Lebanon: MPs fail once again to elect a president


Lebanese MPs failed for the fourth time on Monday (October 24th) to elect a successor to President Michel Aoun, whose term expires in a week, with Parliament clearly divided into two camps, that of pro-Iranian Hezbollah and that of its opponents.

Lebanon is heading towards a political vacuum, for lack of a candidate capable of winning the majority of votes in Parliament, where no camp has a clear majority.

Political differences

Deputy Michel Moawad, who is trying to bring together the votes of the camp opposed to Hezbollah, obtained 39 votes on Monday, far from the 86 votes needed to be elected in the first round. The son of former president René Moawad, assassinated in 1989, obtained three votes less than during the last session last Thursday. Fifty deputies voted blank, including parliamentarians from the pro-Hezbollah camp.

A respected activist and university professor, Issam Khalifé, obtained ten votes, in particular those of deputies from the protest movement launched in October 2019 to demand the departure of a political class in place for decades, accused of corruption and corruption. ‘incompetence. As several times in the past in Lebanon, the process of electing a new president could take months in a country plagued by political differences that also prevent the formation of a government.

SEE ALSO – “Lebanon is out of breath”: Catherine Colonna calls for the election of a president

“Systemic blockage”

Michel Aoun’s election took place in 2016 after a 29-month vacancy at the top of the state, and dozens of voting sessions in Parliament to try to reach a consensus on a candidate. Under the denominational system of power sharing in force, the presidency of the Republic is reserved for a Maronite Christian, but the prerogatives of the head of state have been greatly reduced since the end of the civil war (1975-1990).
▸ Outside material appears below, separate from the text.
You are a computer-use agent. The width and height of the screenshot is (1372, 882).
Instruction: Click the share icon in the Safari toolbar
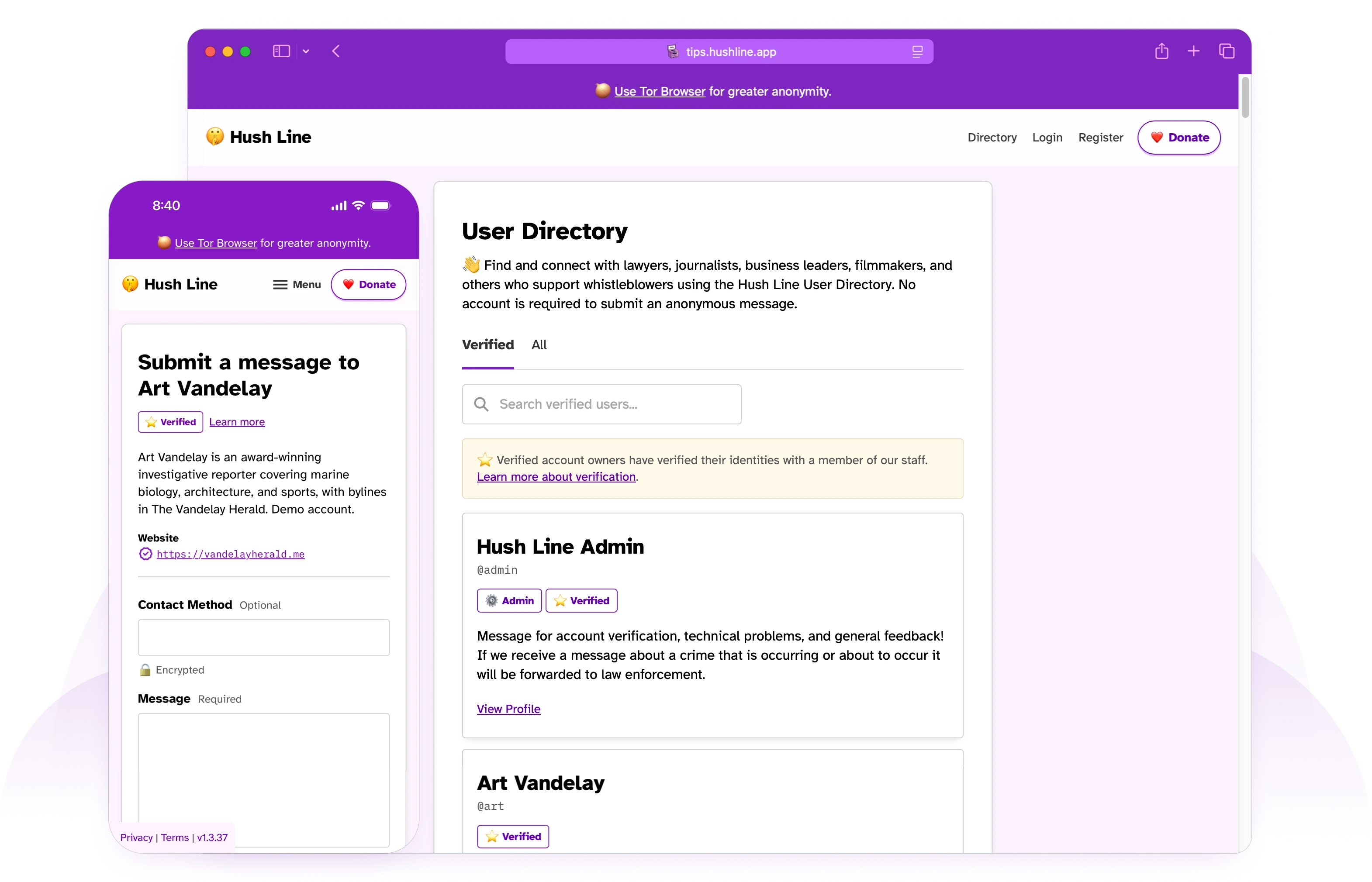1162,51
No bloc in parliament can impose a president, neither Hezbollah nor anyone else“, declared to AFP Elias Hankache, deputy of the Christian party Kataeb which supports René Moawad. He lamented asystematic blockingfrom the Shiite Hezbollah camp, which expressed its hostility to René Moawad’s candidacy.

Lebanon has been experiencing since 2019 one of the worst economic crises in the world since 1850 according to the World Bank, marked by a vertiginous rise in prices, a historic plummeting of the national currency, an unprecedented impoverishment of the population and serious shortages.